ZADANIA DO WYKONANIA
• A. Przytocz ponownie, bez żadnych zmian, fragment tekstu o polskich teatrach, który otwierają słowa „I wszyscy razem”, a zamykają słowa „pierwszą wojną światową.”.
• B. Kto według tekstu o polskich teatrach wyreżyserował „Polterabend” w Teatrze Śląskim w Katowicach?

Drukuj
Coraz więcej polskich teatrów zamienia się w "muzea historii miasta". Na pożywce wysiedleń, wypędzeń, wywłaszczeń powstają kolejne sztuki rejestrujące wspomnienia mieszkańców. Sztuki, z których nic nie wynika – twierdzi Joanna Derkaczew. Czy szlak przed laty wytyczony m.in. przez legnicki teatr został doszczętnie zadeptany przez epigonów?  Wiele na to wskazuje...

Minister Kultury i Dziedzictwa Narodowego Bogdan Zdrojewski poinformował ostatnio o ciekawym paradoksie. Wśród nowych inicjatyw twórców zgłaszających się do niego z wnioskiem o współfinansowanie druzgocąca okazuje się przewaga inicjatyw muzealnych. Muzeum Ziem Zachodnich, Muzeum Historii Polski, Muzeum Westerplatte, PRL, Żydów, Socrealizmu, Solidarności. Sztuka współczesna ledwie pełga. Brak pomysłu na pokazywanie historii przy jednoczesnym pędzie do jej instytucjonalnego konserwowania staje się plagą polskiej kultury.

Skąd ten trend "upamiętniać, zamiast tworzyć"? Minister odziedziczył go po poprzednim rządzie, który najbardziej entuzjastycznie przyjmował projekty rekonstrukcji bitew czy sale pamięci. Czy podobny proces umuzealnienia zaczyna się w teatrze? Dlaczego w ostatnich miesiącach tak często powstają sztuki o wypędzonych, przesiedlonych, wystawionych na ciosy kolejnych reżimów? Historie miast, historie stosunków polsko-niemieckich, polsko-radzieckich opanowały Polskę od Pomorza po Śląsk, strasząc pogadankową formą lub rozmazując się w "historyzmie magicznym".

I wszyscy razem

Najbardziej monumentalnym produktem tego trendu jest "Polterabend" Stanisława Mutza (reż. Tadeusz Bradecki) w Teatrze Śląskim w Katowicach. Pierwsza część sagi rodu Mutzów (zapowiadane są jeszcze dwie - współczesna i futurystyczna) zaczyna się wraz z pierwszą wojną światową.

ZEBRANY MATERIAŁ
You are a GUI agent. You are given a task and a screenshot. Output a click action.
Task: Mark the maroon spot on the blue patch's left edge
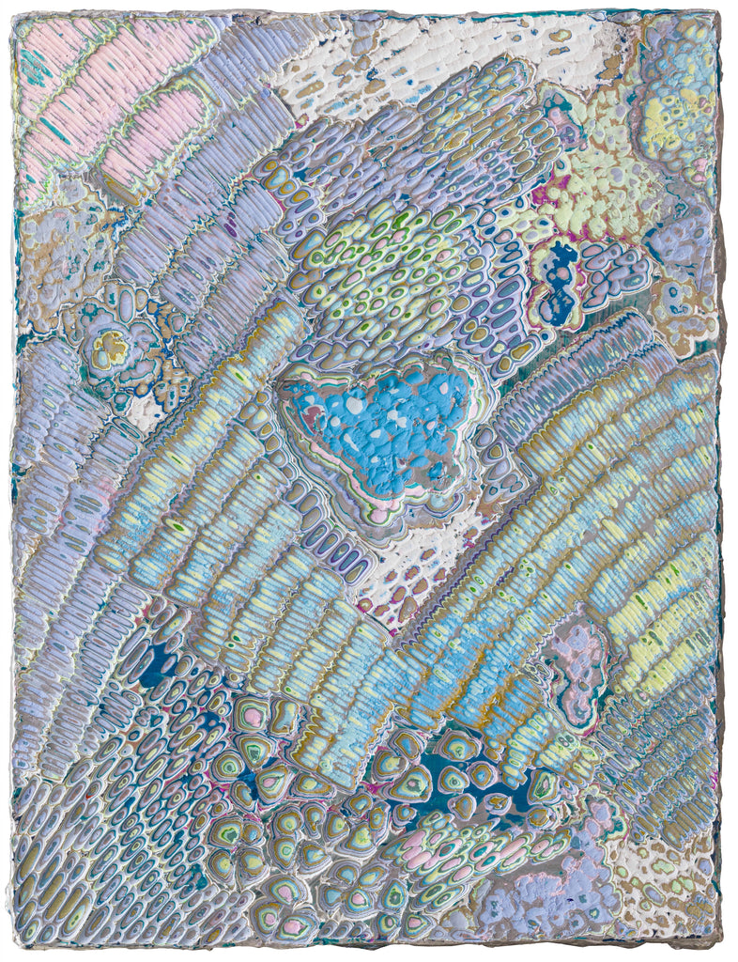pyautogui.click(x=299, y=406)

WYNIKI ZADAŃ
• A.
I wszyscy razem

Najbardziej monumentalnym produktem tego trendu jest "Polterabend" Stanisława Mutza (reż. Tadeusz Bradecki) w Teatrze Śląskim w Katowicach. Pierwsza część sagi rodu Mutzów (zapowiadane są jeszcze dwie - współczesna i futurystyczna) zaczyna się wraz z pierwszą wojną światową.

• B. Tadeusz Bradecki.